Relays (exit and non-exit relays) are listed in the consensus, so you can easily rule them out, or just watch the hidden service and the relay and correlate downtime.

Bridges are not listed in the consensus, but they also don't survive very long, and don't carry very much traffic, since they tend to be used by a small number of individuals. So bridges will naturally churn out of your target set.

>neither Europol nor the FBI can just walk into any data center and request images of any server that handles Tor traffic without a warrant,

This seems optimistic at best. They could certainly ask to install a wiretap, or just threaten their way into installing a wiretap (i.e., install this wiretap or my buddy at the EPA is going to be allllll over you for how bad your parking lot is drained, etc). They could just ask and say they suspect the computer is involved in child pornography, which will probably override most people's objections.

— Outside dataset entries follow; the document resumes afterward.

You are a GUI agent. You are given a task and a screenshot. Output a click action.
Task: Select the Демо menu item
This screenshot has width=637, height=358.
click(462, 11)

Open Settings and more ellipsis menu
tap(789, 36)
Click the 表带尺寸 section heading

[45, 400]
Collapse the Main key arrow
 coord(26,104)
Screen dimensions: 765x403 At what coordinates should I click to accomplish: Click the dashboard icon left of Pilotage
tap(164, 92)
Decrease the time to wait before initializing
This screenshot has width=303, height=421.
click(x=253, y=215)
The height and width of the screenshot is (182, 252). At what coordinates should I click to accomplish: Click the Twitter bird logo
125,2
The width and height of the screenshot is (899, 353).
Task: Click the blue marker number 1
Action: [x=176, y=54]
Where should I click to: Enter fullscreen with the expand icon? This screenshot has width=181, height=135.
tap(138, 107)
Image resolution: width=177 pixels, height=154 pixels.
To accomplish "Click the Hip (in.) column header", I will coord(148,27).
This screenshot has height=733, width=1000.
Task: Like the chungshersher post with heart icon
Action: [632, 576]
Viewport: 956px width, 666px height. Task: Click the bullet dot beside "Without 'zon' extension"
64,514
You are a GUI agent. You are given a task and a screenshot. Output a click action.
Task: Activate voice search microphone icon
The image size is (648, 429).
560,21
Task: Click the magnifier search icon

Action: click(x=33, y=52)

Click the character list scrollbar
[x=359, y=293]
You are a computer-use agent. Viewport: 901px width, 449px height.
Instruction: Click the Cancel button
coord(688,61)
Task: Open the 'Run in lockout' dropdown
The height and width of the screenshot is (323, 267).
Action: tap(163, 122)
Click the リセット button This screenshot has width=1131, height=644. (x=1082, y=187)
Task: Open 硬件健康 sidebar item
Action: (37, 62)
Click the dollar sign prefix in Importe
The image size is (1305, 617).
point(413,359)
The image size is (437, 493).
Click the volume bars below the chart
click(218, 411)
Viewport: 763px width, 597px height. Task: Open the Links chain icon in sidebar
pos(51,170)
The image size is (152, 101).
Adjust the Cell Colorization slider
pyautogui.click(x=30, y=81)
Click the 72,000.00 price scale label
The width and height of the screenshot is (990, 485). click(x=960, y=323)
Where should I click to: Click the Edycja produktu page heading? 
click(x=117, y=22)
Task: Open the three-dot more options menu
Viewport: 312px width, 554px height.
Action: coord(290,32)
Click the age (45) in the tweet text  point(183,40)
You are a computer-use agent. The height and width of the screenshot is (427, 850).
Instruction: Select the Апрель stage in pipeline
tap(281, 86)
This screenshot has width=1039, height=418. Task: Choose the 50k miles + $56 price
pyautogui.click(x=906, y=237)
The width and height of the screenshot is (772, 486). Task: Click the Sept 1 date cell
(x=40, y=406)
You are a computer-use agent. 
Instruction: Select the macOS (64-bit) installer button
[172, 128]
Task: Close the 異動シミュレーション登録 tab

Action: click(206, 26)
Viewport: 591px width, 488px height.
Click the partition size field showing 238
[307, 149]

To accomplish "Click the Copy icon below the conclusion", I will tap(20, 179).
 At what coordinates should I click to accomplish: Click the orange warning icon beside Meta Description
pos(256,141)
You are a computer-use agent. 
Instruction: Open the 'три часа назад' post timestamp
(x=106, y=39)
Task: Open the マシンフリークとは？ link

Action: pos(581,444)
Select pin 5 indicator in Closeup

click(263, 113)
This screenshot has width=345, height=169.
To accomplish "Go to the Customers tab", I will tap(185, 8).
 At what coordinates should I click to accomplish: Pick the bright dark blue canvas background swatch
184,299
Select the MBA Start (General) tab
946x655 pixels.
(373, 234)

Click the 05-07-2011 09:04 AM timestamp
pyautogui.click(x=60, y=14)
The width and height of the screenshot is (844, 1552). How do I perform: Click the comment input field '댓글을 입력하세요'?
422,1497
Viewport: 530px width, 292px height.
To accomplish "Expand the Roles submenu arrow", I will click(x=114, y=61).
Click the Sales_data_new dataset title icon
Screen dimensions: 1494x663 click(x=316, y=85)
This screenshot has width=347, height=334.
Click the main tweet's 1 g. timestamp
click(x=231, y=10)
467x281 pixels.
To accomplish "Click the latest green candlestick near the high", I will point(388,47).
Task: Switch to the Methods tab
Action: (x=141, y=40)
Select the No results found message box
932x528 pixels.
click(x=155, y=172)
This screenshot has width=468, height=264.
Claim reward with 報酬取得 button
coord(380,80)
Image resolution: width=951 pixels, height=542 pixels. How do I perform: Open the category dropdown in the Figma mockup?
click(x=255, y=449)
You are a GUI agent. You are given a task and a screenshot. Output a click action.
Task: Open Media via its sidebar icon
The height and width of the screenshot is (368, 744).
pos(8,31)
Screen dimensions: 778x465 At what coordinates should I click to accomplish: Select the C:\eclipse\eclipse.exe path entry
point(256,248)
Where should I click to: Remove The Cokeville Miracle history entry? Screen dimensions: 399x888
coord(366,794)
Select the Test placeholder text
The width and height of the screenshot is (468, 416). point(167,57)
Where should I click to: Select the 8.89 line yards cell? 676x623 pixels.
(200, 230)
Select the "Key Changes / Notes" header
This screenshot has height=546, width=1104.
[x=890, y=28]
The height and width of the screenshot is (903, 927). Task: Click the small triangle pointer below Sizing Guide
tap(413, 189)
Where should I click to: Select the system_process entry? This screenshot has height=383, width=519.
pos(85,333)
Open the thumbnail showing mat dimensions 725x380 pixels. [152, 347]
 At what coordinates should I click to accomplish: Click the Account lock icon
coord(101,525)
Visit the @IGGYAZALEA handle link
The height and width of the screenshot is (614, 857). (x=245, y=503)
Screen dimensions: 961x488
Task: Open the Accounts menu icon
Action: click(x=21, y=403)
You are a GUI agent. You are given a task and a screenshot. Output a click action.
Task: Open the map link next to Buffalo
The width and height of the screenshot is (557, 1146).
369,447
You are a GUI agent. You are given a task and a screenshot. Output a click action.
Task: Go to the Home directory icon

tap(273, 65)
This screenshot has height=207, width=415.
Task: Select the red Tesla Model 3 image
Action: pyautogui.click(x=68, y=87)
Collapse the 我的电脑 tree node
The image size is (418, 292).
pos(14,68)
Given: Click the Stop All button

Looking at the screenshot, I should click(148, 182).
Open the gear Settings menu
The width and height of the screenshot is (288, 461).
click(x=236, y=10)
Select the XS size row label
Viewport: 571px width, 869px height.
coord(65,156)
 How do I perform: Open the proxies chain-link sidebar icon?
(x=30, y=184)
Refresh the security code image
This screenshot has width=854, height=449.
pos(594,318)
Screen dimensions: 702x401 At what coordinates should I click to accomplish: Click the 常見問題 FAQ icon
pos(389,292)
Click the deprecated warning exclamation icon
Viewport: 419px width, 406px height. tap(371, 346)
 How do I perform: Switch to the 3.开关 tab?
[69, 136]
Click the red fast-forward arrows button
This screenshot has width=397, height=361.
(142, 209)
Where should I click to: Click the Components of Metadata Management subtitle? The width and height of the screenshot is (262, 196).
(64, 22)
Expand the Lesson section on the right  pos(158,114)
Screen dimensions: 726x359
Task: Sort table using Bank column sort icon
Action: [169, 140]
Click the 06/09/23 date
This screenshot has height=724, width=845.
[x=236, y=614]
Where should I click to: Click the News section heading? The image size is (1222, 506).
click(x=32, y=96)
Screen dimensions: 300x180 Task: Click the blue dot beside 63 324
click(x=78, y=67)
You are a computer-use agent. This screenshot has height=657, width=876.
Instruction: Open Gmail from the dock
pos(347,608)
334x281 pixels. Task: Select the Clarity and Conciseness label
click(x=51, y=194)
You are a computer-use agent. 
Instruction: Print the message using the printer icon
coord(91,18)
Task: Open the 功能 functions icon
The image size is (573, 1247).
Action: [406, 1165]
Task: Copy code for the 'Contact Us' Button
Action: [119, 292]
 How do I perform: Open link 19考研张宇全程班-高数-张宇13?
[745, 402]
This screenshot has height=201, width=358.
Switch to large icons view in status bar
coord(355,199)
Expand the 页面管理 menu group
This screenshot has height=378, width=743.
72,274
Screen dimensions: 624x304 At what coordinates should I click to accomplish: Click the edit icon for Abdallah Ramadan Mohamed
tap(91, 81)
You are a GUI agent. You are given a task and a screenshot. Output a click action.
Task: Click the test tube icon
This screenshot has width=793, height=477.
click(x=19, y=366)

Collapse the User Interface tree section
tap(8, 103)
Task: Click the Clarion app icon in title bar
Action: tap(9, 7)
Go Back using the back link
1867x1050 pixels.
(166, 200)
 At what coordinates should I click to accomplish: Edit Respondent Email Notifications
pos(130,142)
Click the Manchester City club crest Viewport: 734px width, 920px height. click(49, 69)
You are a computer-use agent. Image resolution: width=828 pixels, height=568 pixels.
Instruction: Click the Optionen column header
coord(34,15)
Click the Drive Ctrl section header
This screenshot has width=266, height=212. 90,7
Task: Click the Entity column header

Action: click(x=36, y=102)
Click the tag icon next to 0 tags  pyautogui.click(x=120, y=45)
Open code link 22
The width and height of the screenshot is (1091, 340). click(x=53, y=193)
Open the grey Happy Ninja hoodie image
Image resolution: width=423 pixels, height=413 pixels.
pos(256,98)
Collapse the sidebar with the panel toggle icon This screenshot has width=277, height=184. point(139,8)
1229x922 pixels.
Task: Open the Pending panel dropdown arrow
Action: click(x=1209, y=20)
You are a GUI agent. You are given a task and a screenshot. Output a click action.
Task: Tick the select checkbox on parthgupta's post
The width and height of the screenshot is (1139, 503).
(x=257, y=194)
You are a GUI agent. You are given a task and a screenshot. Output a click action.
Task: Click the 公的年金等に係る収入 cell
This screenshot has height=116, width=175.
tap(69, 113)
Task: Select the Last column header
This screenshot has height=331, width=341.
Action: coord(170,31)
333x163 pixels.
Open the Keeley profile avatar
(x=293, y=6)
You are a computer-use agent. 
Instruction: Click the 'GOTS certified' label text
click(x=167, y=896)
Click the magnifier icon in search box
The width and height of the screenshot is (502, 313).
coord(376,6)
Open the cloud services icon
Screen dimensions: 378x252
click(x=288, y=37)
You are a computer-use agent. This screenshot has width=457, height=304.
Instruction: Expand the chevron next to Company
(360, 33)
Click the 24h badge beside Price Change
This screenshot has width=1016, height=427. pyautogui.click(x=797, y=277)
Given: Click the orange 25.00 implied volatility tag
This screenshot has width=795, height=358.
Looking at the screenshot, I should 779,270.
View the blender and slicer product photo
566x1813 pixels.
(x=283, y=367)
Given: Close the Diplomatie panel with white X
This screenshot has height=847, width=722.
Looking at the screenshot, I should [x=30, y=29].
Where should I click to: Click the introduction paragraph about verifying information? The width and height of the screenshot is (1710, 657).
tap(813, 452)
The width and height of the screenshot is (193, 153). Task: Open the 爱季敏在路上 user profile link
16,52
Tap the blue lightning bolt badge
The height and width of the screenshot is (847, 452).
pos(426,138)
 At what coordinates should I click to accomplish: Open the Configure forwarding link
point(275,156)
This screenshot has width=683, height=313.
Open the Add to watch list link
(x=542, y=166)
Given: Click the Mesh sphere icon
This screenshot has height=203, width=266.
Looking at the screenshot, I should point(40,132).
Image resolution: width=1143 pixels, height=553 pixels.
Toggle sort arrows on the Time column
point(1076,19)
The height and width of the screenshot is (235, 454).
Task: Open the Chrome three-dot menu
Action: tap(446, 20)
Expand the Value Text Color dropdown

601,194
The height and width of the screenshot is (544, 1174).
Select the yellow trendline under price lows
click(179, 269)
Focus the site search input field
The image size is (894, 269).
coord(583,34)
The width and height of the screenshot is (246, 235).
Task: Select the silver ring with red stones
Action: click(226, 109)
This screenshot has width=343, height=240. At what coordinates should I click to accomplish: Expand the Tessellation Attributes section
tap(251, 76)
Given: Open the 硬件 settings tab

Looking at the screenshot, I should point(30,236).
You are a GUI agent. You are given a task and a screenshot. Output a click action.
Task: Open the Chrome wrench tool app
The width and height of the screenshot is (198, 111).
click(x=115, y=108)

But beyond that, people tend to cooperate with authorities. It's either a natural state of humans to be subservient, or we've been indoctrinated through eons of hierarchy, but now, the only thing necessary to get someone to kill someone else is a stern command. If you don't believe me, look up the Milgram experiments.

2 comments

> but now, the only thing necessary to get someone to kill someone else is a stern command. If you don't believe me, look up the Milgram experiments

I think you're being a bit hyperbolic here.

Look up the Milgram experiments and tell me I'm being hyperbolic.